Pixel coordinate grounding data
******

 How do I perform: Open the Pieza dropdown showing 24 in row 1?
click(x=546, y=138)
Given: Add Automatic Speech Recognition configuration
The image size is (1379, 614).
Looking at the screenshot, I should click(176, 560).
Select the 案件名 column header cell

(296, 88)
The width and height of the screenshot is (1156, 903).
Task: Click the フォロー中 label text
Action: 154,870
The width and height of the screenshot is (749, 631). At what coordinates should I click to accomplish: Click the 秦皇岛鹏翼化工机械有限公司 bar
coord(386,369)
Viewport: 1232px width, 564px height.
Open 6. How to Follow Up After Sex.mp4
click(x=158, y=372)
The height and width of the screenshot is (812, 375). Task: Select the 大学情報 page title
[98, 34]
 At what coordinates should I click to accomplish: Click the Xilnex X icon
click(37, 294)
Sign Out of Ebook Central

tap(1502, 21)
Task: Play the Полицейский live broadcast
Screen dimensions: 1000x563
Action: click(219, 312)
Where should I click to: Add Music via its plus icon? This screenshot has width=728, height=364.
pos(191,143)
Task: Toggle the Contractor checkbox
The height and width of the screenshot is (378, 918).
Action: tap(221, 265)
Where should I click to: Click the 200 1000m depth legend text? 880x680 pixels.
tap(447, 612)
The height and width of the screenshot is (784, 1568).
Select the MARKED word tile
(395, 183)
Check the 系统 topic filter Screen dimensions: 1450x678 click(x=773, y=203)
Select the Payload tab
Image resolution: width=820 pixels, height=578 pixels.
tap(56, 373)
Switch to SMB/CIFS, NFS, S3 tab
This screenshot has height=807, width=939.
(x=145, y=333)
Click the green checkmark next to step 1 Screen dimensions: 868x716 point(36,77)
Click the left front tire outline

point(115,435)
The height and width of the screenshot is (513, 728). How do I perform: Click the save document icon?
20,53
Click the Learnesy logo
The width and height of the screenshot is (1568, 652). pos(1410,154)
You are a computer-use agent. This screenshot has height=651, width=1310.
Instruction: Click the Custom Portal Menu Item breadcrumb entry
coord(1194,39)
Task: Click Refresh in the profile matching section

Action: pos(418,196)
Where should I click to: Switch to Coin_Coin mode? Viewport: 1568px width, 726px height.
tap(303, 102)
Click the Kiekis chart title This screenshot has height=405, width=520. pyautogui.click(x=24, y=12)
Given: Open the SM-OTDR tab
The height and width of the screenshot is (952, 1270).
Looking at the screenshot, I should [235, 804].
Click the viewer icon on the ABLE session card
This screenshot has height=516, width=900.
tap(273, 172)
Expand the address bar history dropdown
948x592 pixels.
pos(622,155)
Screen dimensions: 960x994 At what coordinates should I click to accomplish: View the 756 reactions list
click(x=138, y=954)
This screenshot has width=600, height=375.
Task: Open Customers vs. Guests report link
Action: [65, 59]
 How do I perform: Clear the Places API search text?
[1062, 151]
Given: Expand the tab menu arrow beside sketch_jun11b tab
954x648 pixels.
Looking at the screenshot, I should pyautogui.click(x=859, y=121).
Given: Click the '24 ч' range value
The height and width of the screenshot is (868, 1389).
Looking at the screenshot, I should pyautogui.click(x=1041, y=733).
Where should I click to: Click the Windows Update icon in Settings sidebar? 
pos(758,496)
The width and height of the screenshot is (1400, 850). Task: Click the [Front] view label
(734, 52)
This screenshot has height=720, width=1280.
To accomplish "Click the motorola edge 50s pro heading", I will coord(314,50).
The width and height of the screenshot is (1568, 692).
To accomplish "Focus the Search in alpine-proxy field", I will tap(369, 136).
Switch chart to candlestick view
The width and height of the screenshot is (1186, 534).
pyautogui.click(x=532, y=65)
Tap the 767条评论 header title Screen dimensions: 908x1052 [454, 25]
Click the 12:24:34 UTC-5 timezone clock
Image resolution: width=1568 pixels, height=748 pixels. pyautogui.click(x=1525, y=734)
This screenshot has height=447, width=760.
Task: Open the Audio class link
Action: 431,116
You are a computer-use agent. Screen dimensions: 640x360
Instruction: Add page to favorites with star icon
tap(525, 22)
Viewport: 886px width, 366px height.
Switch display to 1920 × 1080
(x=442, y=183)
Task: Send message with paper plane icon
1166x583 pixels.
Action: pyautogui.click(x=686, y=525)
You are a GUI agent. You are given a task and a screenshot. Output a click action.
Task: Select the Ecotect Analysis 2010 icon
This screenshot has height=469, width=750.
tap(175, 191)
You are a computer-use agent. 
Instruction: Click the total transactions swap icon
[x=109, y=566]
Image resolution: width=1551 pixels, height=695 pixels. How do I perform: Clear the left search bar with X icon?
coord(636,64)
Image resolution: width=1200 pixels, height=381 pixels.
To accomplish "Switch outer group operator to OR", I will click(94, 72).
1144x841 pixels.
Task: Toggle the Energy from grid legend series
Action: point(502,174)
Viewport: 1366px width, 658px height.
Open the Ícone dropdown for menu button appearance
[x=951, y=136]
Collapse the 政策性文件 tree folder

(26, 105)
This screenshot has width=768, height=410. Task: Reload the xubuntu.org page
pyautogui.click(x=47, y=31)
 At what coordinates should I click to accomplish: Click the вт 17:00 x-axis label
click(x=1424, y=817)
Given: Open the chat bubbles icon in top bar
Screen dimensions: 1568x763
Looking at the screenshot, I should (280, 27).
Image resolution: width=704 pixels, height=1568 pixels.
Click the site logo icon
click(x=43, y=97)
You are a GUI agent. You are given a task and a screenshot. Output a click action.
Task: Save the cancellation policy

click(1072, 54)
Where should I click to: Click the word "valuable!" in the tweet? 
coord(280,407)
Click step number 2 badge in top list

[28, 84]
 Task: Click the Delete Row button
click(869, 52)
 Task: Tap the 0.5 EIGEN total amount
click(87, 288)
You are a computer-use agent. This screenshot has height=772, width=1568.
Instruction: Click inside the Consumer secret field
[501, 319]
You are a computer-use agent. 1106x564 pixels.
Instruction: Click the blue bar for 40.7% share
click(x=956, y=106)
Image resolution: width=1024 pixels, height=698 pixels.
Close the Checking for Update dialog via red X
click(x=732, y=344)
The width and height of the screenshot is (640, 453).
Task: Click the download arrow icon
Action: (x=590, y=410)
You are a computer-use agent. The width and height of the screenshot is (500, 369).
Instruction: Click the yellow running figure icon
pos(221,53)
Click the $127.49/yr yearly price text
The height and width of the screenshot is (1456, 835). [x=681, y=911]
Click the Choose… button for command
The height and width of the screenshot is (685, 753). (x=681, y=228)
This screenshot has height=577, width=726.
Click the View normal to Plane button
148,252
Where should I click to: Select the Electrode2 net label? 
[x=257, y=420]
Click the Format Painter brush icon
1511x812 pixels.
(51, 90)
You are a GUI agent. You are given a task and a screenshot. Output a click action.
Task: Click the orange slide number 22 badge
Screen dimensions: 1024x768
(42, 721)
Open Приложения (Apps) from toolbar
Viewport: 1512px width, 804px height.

******

▶ _EXERCISE INSTRUCTIONS_
A faithful copy of all the records is required.

▶ _RESULT OF THE TASK_
 How do I perform: Open the Pieza dropdown showing 24 in row 1?
click(x=546, y=138)
Given: Add Automatic Speech Recognition configuration
The image size is (1379, 614).
Looking at the screenshot, I should click(176, 560).
Select the 案件名 column header cell

(296, 88)
The width and height of the screenshot is (1156, 903).
Task: Click the フォロー中 label text
Action: 154,870
The width and height of the screenshot is (749, 631). At what coordinates should I click to accomplish: Click the 秦皇岛鹏翼化工机械有限公司 bar
coord(386,369)
Viewport: 1232px width, 564px height.
Open 6. How to Follow Up After Sex.mp4
click(x=158, y=372)
The height and width of the screenshot is (812, 375). Task: Select the 大学情報 page title
[98, 34]
 At what coordinates should I click to accomplish: Click the Xilnex X icon
click(37, 294)
Sign Out of Ebook Central

tap(1502, 21)
Task: Play the Полицейский live broadcast
Screen dimensions: 1000x563
Action: click(219, 312)
Where should I click to: Add Music via its plus icon? This screenshot has width=728, height=364.
pos(191,143)
Task: Toggle the Contractor checkbox
The height and width of the screenshot is (378, 918).
Action: tap(221, 265)
Where should I click to: Click the 200 1000m depth legend text? 880x680 pixels.
tap(447, 612)
The height and width of the screenshot is (784, 1568).
Select the MARKED word tile
(395, 183)
Check the 系统 topic filter Screen dimensions: 1450x678 click(x=773, y=203)
Select the Payload tab
Image resolution: width=820 pixels, height=578 pixels.
tap(56, 373)
Switch to SMB/CIFS, NFS, S3 tab
This screenshot has height=807, width=939.
(x=145, y=333)
Click the green checkmark next to step 1 Screen dimensions: 868x716 point(36,77)
Click the left front tire outline

point(115,435)
The height and width of the screenshot is (513, 728). How do I perform: Click the save document icon?
20,53
Click the Learnesy logo
The width and height of the screenshot is (1568, 652). pos(1410,154)
You are a computer-use agent. This screenshot has height=651, width=1310.
Instruction: Click the Custom Portal Menu Item breadcrumb entry
coord(1194,39)
Task: Click Refresh in the profile matching section

Action: pos(418,196)
Where should I click to: Switch to Coin_Coin mode? Viewport: 1568px width, 726px height.
tap(303, 102)
Click the Kiekis chart title This screenshot has height=405, width=520. pyautogui.click(x=24, y=12)
Given: Open the SM-OTDR tab
The height and width of the screenshot is (952, 1270).
Looking at the screenshot, I should [235, 804].
Click the viewer icon on the ABLE session card
This screenshot has height=516, width=900.
tap(273, 172)
Expand the address bar history dropdown
948x592 pixels.
pos(622,155)
Screen dimensions: 960x994 At what coordinates should I click to accomplish: View the 756 reactions list
click(x=138, y=954)
This screenshot has width=600, height=375.
Task: Open Customers vs. Guests report link
Action: [65, 59]
 How do I perform: Clear the Places API search text?
[1062, 151]
Given: Expand the tab menu arrow beside sketch_jun11b tab
954x648 pixels.
Looking at the screenshot, I should pyautogui.click(x=859, y=121).
Given: Click the '24 ч' range value
The height and width of the screenshot is (868, 1389).
Looking at the screenshot, I should pyautogui.click(x=1041, y=733).
Where should I click to: Click the Windows Update icon in Settings sidebar? 
pos(758,496)
The width and height of the screenshot is (1400, 850). Task: Click the [Front] view label
(734, 52)
This screenshot has height=720, width=1280.
To accomplish "Click the motorola edge 50s pro heading", I will coord(314,50).
The width and height of the screenshot is (1568, 692).
To accomplish "Focus the Search in alpine-proxy field", I will tap(369, 136).
Switch chart to candlestick view
The width and height of the screenshot is (1186, 534).
pyautogui.click(x=532, y=65)
Tap the 767条评论 header title Screen dimensions: 908x1052 [454, 25]
Click the 12:24:34 UTC-5 timezone clock
Image resolution: width=1568 pixels, height=748 pixels. pyautogui.click(x=1525, y=734)
This screenshot has height=447, width=760.
Task: Open the Audio class link
Action: 431,116
You are a computer-use agent. Screen dimensions: 640x360
Instruction: Add page to favorites with star icon
tap(525, 22)
Viewport: 886px width, 366px height.
Switch display to 1920 × 1080
(x=442, y=183)
Task: Send message with paper plane icon
1166x583 pixels.
Action: pyautogui.click(x=686, y=525)
You are a GUI agent. You are given a task and a screenshot. Output a click action.
Task: Select the Ecotect Analysis 2010 icon
This screenshot has height=469, width=750.
tap(175, 191)
You are a computer-use agent. 
Instruction: Click the total transactions swap icon
[x=109, y=566]
Image resolution: width=1551 pixels, height=695 pixels. How do I perform: Clear the left search bar with X icon?
coord(636,64)
Image resolution: width=1200 pixels, height=381 pixels.
To accomplish "Switch outer group operator to OR", I will click(94, 72).
1144x841 pixels.
Task: Toggle the Energy from grid legend series
Action: point(502,174)
Viewport: 1366px width, 658px height.
Open the Ícone dropdown for menu button appearance
[x=951, y=136]
Collapse the 政策性文件 tree folder

(26, 105)
This screenshot has width=768, height=410. Task: Reload the xubuntu.org page
pyautogui.click(x=47, y=31)
 At what coordinates should I click to accomplish: Click the вт 17:00 x-axis label
click(x=1424, y=817)
Given: Open the chat bubbles icon in top bar
Screen dimensions: 1568x763
Looking at the screenshot, I should (280, 27).
Image resolution: width=704 pixels, height=1568 pixels.
Click the site logo icon
click(x=43, y=97)
You are a GUI agent. You are given a task and a screenshot. Output a click action.
Task: Save the cancellation policy

click(1072, 54)
Where should I click to: Click the word "valuable!" in the tweet? 
coord(280,407)
Click step number 2 badge in top list

[28, 84]
 Task: Click the Delete Row button
click(869, 52)
 Task: Tap the 0.5 EIGEN total amount
click(87, 288)
You are a computer-use agent. This screenshot has height=772, width=1568.
Instruction: Click inside the Consumer secret field
[501, 319]
You are a computer-use agent. 1106x564 pixels.
Instruction: Click the blue bar for 40.7% share
click(x=956, y=106)
Image resolution: width=1024 pixels, height=698 pixels.
Close the Checking for Update dialog via red X
click(x=732, y=344)
The width and height of the screenshot is (640, 453).
Task: Click the download arrow icon
Action: (x=590, y=410)
You are a computer-use agent. The width and height of the screenshot is (500, 369).
Instruction: Click the yellow running figure icon
pos(221,53)
Click the $127.49/yr yearly price text
The height and width of the screenshot is (1456, 835). [x=681, y=911]
Click the Choose… button for command
The height and width of the screenshot is (685, 753). (x=681, y=228)
This screenshot has height=577, width=726.
Click the View normal to Plane button
148,252
Where should I click to: Select the Electrode2 net label? 
[x=257, y=420]
Click the Format Painter brush icon
1511x812 pixels.
(51, 90)
You are a GUI agent. You are given a task and a screenshot. Output a click action.
Task: Click the orange slide number 22 badge
Screen dimensions: 1024x768
(42, 721)
Open Приложения (Apps) from toolbar
Viewport: 1512px width, 804px height.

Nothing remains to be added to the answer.